New Delhi, May 17: Trade union leaders are apprehensive of a court order banning the general industrial strike on May 21, called in protest against the Centre’s economic policies.
“The government can move court. But we will not be cowed down,” All India Trade Union Congress general secretary Gurudas Das Gupta told a news conference today.
The fear stems from experience after high courts in three states declared strikes illegal on the ground that they cause inconvenience to people and that trade unions were going on strike even when the conciliation process was not complete.
The unions had served a strike notice on May 6. The Central labour commissioner has invited labour leaders for conciliation talks on May 19 — two days before the scheduled strike.
“We will attend the meeting, but will turn down the offer. Our demand is a reversal of the government’s economic policies,” the Aituc general secretary maintained.
The Bharatiya Mazdoor Sangh and the Indian National Trade Union Congress will stay out of the strike.
“The RSS has told the BMS not to go on strike against the government’s policies,” said a Centre of Indian Trade Union leader.
The Intuc has always maintained it is against strikes because it disrupts production. “But their local units are going to join the strike,” the Citu leader added.
Till a year ago, trade unions of all hues were together in all forms of protest actions.
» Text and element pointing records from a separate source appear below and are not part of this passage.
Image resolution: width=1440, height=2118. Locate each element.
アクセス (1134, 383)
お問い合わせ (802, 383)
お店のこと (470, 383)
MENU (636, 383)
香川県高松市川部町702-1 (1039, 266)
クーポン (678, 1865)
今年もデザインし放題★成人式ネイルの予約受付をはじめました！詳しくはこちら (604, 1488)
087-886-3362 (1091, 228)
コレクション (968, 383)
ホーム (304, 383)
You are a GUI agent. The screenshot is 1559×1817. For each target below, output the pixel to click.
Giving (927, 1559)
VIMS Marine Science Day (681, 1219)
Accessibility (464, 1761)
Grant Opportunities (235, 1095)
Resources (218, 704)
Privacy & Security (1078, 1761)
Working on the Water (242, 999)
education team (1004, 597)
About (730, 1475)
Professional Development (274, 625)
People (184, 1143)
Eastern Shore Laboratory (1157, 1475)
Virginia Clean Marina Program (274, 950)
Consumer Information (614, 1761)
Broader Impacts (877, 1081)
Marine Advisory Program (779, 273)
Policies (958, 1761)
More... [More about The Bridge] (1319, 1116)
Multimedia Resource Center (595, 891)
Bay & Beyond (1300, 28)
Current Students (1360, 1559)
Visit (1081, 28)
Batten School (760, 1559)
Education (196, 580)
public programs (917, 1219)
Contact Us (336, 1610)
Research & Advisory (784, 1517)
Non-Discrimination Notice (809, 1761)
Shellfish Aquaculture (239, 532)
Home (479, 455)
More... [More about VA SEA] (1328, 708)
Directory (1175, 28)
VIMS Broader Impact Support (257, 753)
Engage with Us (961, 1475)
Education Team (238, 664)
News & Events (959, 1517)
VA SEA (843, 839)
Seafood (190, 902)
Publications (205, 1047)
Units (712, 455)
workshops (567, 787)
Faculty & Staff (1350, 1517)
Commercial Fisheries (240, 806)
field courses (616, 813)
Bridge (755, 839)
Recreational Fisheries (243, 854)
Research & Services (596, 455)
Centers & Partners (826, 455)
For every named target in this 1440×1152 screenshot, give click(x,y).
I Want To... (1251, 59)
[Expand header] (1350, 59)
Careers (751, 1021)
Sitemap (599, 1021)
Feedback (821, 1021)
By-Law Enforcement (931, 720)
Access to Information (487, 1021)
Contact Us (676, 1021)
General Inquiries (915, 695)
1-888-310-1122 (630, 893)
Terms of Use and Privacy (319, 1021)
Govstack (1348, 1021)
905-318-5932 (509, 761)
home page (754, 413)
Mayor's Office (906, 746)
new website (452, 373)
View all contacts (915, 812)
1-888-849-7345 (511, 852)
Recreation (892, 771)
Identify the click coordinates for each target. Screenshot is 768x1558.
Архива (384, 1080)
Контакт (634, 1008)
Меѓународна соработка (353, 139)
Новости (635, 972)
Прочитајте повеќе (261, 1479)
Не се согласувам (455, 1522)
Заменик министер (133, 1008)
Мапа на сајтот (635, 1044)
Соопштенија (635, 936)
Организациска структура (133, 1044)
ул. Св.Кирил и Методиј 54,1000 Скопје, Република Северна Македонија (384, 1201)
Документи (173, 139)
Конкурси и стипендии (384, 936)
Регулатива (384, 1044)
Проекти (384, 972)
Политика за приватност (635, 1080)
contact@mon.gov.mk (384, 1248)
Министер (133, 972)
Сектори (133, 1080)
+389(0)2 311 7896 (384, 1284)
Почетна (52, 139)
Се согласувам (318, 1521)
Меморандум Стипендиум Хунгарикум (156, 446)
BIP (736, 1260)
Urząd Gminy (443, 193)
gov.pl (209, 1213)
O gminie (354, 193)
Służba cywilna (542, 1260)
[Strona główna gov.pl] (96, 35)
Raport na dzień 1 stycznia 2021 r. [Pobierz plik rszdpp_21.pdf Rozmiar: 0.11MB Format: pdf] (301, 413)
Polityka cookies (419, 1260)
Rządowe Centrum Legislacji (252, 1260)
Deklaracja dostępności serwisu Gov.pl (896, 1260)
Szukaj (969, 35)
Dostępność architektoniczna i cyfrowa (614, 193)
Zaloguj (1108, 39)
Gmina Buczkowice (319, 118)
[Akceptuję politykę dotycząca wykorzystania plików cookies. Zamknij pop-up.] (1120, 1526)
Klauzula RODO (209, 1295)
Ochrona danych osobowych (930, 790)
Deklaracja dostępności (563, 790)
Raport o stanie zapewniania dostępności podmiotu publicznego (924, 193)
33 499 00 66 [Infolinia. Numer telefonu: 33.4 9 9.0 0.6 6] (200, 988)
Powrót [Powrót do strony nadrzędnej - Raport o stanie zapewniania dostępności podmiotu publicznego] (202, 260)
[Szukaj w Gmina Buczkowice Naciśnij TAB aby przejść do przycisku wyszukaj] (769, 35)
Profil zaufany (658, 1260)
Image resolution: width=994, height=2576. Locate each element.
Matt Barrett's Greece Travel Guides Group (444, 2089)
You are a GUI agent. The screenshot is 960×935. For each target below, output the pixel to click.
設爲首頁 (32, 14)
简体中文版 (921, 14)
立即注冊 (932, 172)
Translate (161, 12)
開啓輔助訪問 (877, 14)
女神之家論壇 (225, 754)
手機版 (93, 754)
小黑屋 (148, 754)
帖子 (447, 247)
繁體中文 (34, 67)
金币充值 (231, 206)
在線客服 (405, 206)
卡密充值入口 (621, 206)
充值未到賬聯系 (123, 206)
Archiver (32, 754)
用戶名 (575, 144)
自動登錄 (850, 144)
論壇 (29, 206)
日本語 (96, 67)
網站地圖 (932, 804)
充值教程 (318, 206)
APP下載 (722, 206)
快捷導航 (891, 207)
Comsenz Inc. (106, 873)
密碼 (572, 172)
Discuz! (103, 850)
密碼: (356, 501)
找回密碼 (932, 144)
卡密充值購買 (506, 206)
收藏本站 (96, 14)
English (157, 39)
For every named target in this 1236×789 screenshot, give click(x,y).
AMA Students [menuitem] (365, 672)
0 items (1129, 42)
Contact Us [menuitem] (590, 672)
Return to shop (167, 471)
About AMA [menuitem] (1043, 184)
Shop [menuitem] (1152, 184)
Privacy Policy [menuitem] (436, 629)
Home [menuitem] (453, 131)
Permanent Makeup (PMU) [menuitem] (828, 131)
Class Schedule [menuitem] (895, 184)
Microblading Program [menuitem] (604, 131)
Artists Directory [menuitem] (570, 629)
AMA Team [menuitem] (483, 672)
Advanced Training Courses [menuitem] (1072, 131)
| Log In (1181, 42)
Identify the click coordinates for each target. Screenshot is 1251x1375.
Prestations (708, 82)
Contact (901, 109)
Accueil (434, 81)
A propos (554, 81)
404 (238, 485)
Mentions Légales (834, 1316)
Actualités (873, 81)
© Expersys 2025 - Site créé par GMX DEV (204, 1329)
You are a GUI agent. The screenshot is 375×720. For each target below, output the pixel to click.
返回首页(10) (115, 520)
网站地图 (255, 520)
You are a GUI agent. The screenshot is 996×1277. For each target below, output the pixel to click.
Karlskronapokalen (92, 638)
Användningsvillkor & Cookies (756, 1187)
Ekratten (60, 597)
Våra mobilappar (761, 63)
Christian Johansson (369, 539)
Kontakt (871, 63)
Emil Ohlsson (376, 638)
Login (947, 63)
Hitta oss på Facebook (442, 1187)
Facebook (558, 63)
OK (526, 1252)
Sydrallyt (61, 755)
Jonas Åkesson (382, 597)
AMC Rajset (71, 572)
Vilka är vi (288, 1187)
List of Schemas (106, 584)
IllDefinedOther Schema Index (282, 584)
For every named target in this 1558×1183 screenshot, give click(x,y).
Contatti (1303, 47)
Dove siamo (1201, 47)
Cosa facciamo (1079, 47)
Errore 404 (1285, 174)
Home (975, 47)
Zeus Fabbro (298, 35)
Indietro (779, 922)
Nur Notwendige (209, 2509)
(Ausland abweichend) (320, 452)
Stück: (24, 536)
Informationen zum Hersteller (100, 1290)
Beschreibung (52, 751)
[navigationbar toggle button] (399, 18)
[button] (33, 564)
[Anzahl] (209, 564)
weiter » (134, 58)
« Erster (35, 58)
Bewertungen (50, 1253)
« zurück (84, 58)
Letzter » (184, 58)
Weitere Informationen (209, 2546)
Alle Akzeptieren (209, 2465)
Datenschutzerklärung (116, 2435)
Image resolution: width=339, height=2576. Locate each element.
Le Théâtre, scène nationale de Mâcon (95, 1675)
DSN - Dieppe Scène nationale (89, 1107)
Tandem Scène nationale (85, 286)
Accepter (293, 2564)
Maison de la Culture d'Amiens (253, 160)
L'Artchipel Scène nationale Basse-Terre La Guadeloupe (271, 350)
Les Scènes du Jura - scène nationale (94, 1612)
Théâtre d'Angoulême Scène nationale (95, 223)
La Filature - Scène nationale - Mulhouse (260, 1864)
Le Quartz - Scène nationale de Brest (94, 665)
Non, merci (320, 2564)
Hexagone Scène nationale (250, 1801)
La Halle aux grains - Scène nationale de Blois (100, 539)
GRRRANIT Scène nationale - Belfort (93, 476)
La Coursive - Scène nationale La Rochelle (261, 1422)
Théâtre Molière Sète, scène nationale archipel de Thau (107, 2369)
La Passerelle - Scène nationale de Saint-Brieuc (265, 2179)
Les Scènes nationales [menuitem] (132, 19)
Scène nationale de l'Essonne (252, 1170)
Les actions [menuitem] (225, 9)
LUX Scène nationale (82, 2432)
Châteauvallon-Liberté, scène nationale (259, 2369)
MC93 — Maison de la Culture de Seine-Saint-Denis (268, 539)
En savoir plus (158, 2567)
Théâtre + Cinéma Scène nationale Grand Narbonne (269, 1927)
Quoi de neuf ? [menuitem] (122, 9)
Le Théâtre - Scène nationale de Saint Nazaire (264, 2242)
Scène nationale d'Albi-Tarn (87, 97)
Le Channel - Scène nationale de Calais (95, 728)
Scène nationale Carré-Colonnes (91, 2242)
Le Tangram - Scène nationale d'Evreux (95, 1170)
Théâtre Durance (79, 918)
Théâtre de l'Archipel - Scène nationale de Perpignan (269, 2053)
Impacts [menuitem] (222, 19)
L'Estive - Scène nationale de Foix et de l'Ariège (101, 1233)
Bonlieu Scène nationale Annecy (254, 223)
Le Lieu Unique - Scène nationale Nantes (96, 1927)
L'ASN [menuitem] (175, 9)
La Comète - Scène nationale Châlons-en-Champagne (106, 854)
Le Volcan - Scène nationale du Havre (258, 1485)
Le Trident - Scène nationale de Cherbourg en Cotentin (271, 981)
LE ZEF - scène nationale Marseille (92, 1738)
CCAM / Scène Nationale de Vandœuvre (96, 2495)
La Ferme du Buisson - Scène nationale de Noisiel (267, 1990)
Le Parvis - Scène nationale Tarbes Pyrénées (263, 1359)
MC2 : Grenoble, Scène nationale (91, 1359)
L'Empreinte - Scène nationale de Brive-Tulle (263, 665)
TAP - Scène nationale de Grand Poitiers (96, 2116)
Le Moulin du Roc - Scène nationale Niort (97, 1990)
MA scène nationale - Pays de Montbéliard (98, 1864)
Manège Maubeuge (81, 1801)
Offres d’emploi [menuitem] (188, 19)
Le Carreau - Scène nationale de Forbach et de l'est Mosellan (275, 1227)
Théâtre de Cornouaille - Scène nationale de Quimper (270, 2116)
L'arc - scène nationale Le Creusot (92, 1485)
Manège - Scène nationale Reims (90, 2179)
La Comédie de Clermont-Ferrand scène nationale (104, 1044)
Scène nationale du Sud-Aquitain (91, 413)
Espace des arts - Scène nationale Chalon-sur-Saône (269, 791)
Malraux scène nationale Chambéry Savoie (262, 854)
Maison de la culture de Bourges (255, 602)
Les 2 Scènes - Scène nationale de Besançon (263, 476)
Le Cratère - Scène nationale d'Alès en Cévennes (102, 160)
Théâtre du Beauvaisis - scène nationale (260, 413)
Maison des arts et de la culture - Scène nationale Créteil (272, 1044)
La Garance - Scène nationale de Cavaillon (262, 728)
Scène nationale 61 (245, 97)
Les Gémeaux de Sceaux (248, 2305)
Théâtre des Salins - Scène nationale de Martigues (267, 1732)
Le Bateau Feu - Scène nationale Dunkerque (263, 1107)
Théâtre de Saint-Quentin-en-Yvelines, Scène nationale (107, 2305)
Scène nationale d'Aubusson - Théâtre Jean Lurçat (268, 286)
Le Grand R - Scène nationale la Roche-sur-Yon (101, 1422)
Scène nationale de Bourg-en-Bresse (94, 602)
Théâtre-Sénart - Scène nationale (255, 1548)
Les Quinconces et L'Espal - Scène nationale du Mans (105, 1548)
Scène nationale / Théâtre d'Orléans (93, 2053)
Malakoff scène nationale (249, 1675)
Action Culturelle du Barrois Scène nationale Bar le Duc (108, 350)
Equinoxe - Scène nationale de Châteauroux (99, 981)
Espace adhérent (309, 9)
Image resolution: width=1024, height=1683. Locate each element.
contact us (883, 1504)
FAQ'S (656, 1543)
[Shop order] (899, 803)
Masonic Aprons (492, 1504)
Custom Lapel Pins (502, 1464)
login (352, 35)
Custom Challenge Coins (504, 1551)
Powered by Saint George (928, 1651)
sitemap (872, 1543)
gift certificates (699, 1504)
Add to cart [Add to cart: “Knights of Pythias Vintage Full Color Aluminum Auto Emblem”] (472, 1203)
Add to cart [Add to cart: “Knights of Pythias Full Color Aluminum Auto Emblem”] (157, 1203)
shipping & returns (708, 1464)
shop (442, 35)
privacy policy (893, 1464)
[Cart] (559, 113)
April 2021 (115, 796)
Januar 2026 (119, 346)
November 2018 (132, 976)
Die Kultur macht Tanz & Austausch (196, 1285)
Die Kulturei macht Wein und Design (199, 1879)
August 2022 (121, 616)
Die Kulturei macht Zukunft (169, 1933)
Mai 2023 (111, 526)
The BMS was as staunch a critic of the Vajpayee government’s economic policies as the Left trade unions.
This time, seven trade unions, including the Citu, the Aituc, the Hind Mazdoor Sabha, the United Trade Union Congress (Lenin Sarani) and the Trade Union Coordination Committee have called the strike.
“Independent federations of bankmen, insurance employees, defence workers, the confederation of Central government employees and telecom unions will be part of the strike,” Das Gupta said.
The Aituc general secretary added that the decision of the BMS and Intuc to stay away from the strike will not lessen its impact.